Some of the terms appear strange at first but most are self descriptive and easily learnt. The term 'wet system' throws people but it simply applies to supply pipework that remains 'flooded' after it stops raining. 
There are a large number of errors made by 'experts' when designing and installing rain harvesting systems. In Victoria, we have arguably the strictest regulations in Australia and yet I estimate that approximately 40% of installations I see are non compliant and over 90% are sub standard. Most non compliance concerns insufficient overflow capacity while substandard installations commonly includes the follow: 
Top meshed inlet sited directly above the pump's draw off outlet, impacting vortex rings then causing sediment resuspension which is then drawn through the pump's impeller. 
The pump's draw off outlet fitted too close to the bottom of the tank. This is very common. 
Unfiltered water entering the tank which quickly leads to excessive sediment build up.  
First flushes fitted at the top of vertical risers. The number of websites I see with photos of this is remarkable!  
First flushes with insufficient capacity. 
Wet systems not mosquito proofed. 
The choice of downpipe been the one directly under a TV antenna (bird roost). 
Harvesting roof areas in the rain shadow of a large tree. 
Pumps that start up everytime water is drawn. Large stand alone pressure tanks can reduce pump start ups by as much as 90%, saving energy while reducing pump wear and tear plus they don't advertise to the neighbours whenever you use the toilet!!!  :Badair:  
Unwise use of 90 mm PVC pipe. 
Wet systems not fitted with drain and inspection points. 
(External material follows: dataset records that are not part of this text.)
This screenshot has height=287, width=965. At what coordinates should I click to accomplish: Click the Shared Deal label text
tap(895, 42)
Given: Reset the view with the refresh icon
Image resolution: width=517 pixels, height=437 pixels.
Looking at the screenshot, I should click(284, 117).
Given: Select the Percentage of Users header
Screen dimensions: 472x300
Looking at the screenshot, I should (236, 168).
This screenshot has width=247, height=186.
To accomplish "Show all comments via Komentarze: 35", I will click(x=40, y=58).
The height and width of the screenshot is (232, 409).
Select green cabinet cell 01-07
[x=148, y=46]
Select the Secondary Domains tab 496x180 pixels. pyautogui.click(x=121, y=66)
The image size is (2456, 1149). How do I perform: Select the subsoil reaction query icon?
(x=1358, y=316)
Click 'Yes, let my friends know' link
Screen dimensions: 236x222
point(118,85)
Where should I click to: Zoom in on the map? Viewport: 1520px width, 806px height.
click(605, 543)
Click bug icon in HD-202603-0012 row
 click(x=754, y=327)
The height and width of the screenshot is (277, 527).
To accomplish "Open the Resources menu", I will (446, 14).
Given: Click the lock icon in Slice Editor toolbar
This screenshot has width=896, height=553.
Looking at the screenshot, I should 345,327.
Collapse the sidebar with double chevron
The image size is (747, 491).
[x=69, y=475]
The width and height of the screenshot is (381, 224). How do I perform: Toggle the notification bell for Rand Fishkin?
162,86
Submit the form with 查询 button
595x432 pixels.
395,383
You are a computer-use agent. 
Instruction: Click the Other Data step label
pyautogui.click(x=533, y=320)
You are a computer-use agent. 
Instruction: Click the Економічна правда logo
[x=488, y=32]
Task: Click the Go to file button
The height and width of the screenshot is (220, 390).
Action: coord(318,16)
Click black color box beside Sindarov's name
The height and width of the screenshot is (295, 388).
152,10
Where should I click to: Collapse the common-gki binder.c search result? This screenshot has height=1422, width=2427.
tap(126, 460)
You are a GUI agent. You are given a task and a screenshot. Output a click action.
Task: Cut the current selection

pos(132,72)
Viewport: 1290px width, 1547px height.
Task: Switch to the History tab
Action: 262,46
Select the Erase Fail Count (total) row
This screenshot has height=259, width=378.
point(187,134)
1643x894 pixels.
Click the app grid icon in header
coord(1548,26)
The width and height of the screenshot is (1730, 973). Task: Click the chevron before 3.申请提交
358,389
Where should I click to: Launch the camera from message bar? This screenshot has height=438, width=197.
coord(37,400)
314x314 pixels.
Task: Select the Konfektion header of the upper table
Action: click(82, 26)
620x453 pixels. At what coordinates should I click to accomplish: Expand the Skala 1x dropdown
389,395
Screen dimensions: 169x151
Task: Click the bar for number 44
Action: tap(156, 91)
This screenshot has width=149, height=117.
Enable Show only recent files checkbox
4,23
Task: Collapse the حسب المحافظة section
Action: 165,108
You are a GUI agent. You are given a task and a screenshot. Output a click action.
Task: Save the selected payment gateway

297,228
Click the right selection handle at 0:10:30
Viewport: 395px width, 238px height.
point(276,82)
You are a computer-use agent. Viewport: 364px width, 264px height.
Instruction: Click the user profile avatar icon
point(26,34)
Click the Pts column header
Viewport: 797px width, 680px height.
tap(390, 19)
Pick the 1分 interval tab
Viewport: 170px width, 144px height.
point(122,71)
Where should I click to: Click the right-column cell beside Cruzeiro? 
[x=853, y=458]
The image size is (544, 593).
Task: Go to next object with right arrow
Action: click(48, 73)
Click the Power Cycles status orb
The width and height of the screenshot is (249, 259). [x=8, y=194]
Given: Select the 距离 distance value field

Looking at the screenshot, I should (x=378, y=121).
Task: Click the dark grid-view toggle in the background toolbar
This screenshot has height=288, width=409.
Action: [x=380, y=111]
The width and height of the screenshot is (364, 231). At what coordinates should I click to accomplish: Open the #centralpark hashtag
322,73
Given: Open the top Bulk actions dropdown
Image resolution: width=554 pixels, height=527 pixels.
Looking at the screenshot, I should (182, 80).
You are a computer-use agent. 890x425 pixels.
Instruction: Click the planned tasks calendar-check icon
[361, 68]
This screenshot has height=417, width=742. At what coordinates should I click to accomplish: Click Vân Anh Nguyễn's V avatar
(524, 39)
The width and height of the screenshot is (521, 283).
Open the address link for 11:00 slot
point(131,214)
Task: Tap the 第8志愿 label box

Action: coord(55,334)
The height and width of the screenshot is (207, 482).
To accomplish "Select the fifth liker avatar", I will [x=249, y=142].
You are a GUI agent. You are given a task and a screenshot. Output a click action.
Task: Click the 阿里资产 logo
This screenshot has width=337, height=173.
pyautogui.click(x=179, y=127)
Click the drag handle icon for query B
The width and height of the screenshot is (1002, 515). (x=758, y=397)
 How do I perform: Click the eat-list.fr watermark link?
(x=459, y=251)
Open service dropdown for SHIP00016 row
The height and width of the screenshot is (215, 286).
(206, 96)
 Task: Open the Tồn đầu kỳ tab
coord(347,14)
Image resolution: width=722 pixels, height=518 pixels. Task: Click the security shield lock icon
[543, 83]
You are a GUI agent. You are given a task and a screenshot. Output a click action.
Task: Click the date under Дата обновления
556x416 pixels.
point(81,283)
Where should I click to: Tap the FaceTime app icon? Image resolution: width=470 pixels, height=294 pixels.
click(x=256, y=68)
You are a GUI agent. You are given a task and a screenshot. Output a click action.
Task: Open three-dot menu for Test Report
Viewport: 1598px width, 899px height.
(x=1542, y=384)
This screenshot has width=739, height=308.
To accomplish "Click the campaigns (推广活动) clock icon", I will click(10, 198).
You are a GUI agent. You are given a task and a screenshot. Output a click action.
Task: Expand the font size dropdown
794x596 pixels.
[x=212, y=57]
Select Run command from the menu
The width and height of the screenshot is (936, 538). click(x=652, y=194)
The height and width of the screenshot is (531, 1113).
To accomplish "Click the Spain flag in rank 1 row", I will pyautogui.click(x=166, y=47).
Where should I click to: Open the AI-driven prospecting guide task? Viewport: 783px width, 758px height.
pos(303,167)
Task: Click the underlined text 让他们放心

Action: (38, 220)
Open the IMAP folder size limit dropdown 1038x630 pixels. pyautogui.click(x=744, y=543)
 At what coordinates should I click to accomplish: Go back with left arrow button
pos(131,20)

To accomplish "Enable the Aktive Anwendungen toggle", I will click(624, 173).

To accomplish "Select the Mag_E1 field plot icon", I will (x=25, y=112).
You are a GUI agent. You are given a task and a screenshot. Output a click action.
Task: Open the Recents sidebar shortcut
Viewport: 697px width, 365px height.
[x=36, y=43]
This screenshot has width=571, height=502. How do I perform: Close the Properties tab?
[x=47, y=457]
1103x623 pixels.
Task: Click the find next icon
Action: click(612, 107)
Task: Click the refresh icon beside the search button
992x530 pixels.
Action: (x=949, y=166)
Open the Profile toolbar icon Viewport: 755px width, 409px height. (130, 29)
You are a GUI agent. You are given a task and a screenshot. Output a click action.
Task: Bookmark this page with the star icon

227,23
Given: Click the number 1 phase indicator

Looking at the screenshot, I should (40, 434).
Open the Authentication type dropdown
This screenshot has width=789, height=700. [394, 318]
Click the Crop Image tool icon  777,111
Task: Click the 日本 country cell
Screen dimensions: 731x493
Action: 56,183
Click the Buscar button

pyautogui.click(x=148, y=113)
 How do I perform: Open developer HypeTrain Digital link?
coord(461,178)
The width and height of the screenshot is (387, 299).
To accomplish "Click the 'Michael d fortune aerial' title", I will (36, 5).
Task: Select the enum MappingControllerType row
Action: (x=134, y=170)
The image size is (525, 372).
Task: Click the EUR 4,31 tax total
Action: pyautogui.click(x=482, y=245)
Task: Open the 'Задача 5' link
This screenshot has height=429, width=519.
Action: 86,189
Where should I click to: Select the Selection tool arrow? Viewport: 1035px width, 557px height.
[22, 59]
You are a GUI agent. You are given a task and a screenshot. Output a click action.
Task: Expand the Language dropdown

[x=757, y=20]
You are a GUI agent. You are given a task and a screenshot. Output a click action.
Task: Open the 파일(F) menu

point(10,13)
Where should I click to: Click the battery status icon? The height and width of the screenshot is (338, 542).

Last year I saw an example of three tanks sited on a sloping sand base next to a house. When it rained, all the sand washed away, undermining the base of every tank. The tanks were also linked with small 25 mm balance pipes which meant that the two higher tank's water level self levelled to the height of the lowest tank which in turn was the only tank fitted with an overflow pipe. The tanks were also fed by wet systems connected to multiple downpipes plus an additional downpipe fed direct to the upper tank's meshed inlet.  
The three guys that the (award winning) plumber left to do the job even glued the bottom of a first flush kit which prevented the inside of the flush pipe from been accessed and cleaned out once it blocked up (as most do).  
As per legislation, the homeowner paid for a compliance certificate which wasn't worth the paper it was written on because the Plumbing Industry Commission failed to act on any of the above and other not mentioned problems. The revenue raised annually from compliance certificates must be staggering! 
Re the link in my last post, that particular problem is not exactly the same as yours as the linked overflows from the two tanks was causing an additional problem but the problems of multiple inflow and high positioned overflow outlets are common to both situations. The solution to that unusual problem ended up been quite simple. 
It won't take much to fix your problems and give you a good system. If you also identify any additional issues from the above, just post the ones that apply.